### Selected extract
►

2007-12-03 18:12:42

by Aneesh Kumar K.V

[permalink] [raw]
Subject: Understanding mballoc

Alex,

This is my attempt at understanding multi block allocator. I have
few questions marked as FIXME below. Can you help answering them.
Most of this data is already in the patch queue as commit message.
I have updated some details regarding preallocation. Once we
understand the details i will update the patch queue commit message.



The allocation request involve request for multiple number of
blocks near to the goal(block) value specified.

During initialization phase of the allocator we decide to use the group
preallocation or inode preallocation depending on the size of the request. If
the request is smaller than sbi->s_mb_small_req we select the group
preallocation. This is needed because we would like to have the small files
closer. The value of s_mb_small_req is 256 blocks.

/* FIXME!!
Does the value of s_mb_small_req depend on the s_mb_prealloc_table ?
If yes, then how do we update the s_mb_small_req. We have a hook to update
the prealloc table via /proc. But that doesn't update the s_mb_small_req.
*/

/* FIXME!! The code within ext4_mb_group_or_file does below.
if (ac->ac_o_ex.fe_len >= sbi->s_mb_large_req)
return;

if (ac->ac_o_ex.fe_len >= >sbi->s_mb_small_req)
return;

That doesn't seem to make sense because the if the len is greater than
s_mb_sall_req it will be always greater than s_mb_large_req. What are we
expecting to do here ?

◄

### Recorded information
►

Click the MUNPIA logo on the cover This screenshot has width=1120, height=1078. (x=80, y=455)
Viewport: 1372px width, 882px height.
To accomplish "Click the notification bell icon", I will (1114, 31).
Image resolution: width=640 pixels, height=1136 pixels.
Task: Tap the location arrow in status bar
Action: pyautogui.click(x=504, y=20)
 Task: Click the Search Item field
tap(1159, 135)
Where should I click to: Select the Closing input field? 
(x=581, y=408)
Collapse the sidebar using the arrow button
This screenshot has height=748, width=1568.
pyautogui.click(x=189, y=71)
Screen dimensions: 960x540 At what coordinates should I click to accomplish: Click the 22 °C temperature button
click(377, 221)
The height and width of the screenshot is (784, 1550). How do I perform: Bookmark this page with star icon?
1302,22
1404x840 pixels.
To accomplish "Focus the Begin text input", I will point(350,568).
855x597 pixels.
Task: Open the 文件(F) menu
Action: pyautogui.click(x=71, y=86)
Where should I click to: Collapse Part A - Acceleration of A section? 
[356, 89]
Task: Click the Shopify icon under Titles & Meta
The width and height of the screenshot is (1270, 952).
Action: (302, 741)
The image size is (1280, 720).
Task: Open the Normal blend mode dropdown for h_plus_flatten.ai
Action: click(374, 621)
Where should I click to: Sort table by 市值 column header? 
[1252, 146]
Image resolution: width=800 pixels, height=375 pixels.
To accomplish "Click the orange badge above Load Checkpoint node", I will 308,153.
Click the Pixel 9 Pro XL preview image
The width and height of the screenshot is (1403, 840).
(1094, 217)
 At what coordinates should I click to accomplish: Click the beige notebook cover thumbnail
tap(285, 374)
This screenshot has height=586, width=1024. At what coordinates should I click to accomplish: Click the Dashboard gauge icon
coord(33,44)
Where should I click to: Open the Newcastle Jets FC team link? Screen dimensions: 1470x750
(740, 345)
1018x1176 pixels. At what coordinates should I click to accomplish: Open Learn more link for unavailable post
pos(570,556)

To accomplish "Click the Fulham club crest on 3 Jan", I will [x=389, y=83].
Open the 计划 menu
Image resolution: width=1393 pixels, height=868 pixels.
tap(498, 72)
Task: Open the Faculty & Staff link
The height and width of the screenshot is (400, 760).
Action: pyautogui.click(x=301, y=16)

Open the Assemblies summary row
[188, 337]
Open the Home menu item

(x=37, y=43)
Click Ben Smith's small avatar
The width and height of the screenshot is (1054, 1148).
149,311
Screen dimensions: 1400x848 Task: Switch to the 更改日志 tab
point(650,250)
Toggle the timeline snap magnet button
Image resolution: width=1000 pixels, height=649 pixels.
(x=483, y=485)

◄

### Problem set
a – Reproduce the part of the mballoc post starting at "If yes, then" and ending at "to do here ?", word for word.
b – Convert the rows starting at the line containing "Collapse the sidebar using the arrow button" and ending at the line containing "click(377, 221)" into a two-column CSV with the headers request and answer. Each line of the CSV covers one row, and each field sits in quotes with any line breaks replaced by spaces.
The mballoc post and the rows were taken from unrelated sources.

### Final answers
a –
If yes, then how do we update the s_mb_small_req. We have a hook to update
the prealloc table via /proc. But that doesn't update the s_mb_small_req.
*/

/* FIXME!! The code within ext4_mb_group_or_file does below.
if (ac->ac_o_ex.fe_len >= sbi->s_mb_large_req)
return;

if (ac->ac_o_ex.fe_len >= >sbi->s_mb_small_req)
return;

That doesn't seem to make sense because the if the len is greater than
s_mb_sall_req it will be always greater than s_mb_large_req. What are we
expecting to do here ?

b –
request,answer
"Collapse the sidebar using the arrow button This screenshot has height=748, width=1568.","pyautogui.click(x=189, y=71)"
"Screen dimensions: 960x540 At what coordinates should I click to accomplish: Click the 22 °C temperature button","click(377, 221)"